Он спокойно согласился выслушать ее, и она рассказала ему о романе с Юбером, поведала о самых темных днях своей жизни — исчезновении Юбера после смерти Армана. — Но все это в прошлом, — возразил он, гладя ее руку.

— Нет, Майк, — мягко сказала Ви, — Юбер недавно вернулся. Я видела его.

Рука Майка дрогнула. — И ты выйдешь за него замуж?

— Нет.

— Значит, не о чем и говорить.

Ви рассказала ему и о встрече с Джошем, откровенно признавшись, что и на этот раз, как с Юбером, сработала какая-то «химия страсти», любовный магнетизм.

Выслушав это признание, Майк вздрогнул и, рывком схватив Ви в объятия, сказал холодным яростным голосом: — Когда ты станешь взрослой, девчонка? Рассуждаешь о «химии любви», словно подросток, и тянешься к эгоистам, которые хотят только удовлетворить свою страсть. Я люблю тебя с первой нашей встречи, и больше не намерен держаться на заднем плане. Я знаю тебя, хочу тебя и люблю тебя больше всего в мире. — Он рывком поднял ее на ноги. — А теперь пойдем…

В три часа ночи Ви все еще плакала слезами счастья и не могла остановиться.

— Красавица, — повторял Майк, глядя в ее блестящие от слез глаза, — ты хоть выключай по временам свою красоту, чтобы совсем не ослепить бедного грешника.

— Это у тебя самое прекрасное лицо в мире. А я — старая леди.

— Ты — Венера, только твоя талия изящнее, — возражал он, и его рука легла между ее грудей и спустилась к талии. — Ну, не плачь, моя радость. — Он поцеловал ее, осушая губами слезы на щеках.

— Дай мне поплакать, — прошептала она. — Это так ново для меня — слезы. Сладкие слезы счастья. — Она улыбнулась. — Почему ты не рассказал мне раньше, Майк?

— О чем, мой ангел?

— О том, что мы любим друг друга…

— Ты должна была понять сама.

— Мне кажется, я догадывалась… Боже мой, дожить до сорока лет и только тогда обрести чувство, которое движет миром!

— Любовь не движет миром, дорогая, она придает ему смысл…

Ви прильнула лбом к шее Майка, потом подняла голову и нежно обвела языком его твердую челюсть, плечо и уткнулась в подмышку.

— Майк?

— Да?

— Ты пахнешь лучше самых прекрасных духов…

— Не слишком сильно?

— Для ночи — нет. Днем придется ослабить аромат.
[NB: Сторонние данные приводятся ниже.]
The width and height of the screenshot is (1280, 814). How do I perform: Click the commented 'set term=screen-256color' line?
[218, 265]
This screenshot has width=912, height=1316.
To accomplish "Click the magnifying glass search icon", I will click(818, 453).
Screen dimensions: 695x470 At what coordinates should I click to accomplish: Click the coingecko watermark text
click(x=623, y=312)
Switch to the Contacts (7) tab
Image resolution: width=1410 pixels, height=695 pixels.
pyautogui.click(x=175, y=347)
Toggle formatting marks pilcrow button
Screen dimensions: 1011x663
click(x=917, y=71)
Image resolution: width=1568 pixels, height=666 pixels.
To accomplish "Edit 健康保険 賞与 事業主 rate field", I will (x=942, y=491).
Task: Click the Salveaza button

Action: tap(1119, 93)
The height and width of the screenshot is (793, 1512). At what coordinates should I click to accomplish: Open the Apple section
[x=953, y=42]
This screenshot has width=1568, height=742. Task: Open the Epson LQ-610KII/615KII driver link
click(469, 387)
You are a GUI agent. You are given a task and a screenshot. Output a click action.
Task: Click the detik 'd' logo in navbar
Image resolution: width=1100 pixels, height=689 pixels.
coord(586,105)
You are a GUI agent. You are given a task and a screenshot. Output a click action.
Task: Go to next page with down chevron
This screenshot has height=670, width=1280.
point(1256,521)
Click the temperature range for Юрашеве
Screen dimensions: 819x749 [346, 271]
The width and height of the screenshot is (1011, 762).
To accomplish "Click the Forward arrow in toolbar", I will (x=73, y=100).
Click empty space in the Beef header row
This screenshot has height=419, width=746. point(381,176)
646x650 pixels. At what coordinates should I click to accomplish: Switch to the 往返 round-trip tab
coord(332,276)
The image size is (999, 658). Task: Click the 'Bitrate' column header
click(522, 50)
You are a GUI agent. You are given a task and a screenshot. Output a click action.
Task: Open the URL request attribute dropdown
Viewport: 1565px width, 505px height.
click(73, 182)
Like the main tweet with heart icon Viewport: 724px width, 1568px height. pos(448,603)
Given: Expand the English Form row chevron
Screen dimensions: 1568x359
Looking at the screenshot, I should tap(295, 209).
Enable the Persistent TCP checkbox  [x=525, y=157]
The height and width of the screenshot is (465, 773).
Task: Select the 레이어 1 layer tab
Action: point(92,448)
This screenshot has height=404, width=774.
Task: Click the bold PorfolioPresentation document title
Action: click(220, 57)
— Пусть длится эта ночь! — Он потянулся к ней, и они снова любили друг друга — медленно, неторопливо. Майк медленно целовал ее живот, вдыхая запах нежной кожи, спускаясь все ниже, до светлых завитков, курчавящихся в межножье. Он раздвинул вульву языком и начал сосать все сильнее, пока она не застонала от боли и наслаждения. Потом она охватила руками его голову и, оторвав ее от себя, снова прильнула губами к его губам. — Ну, вот, теперь, пожалуйста… — простонала она. — Войди в меня, я хочу.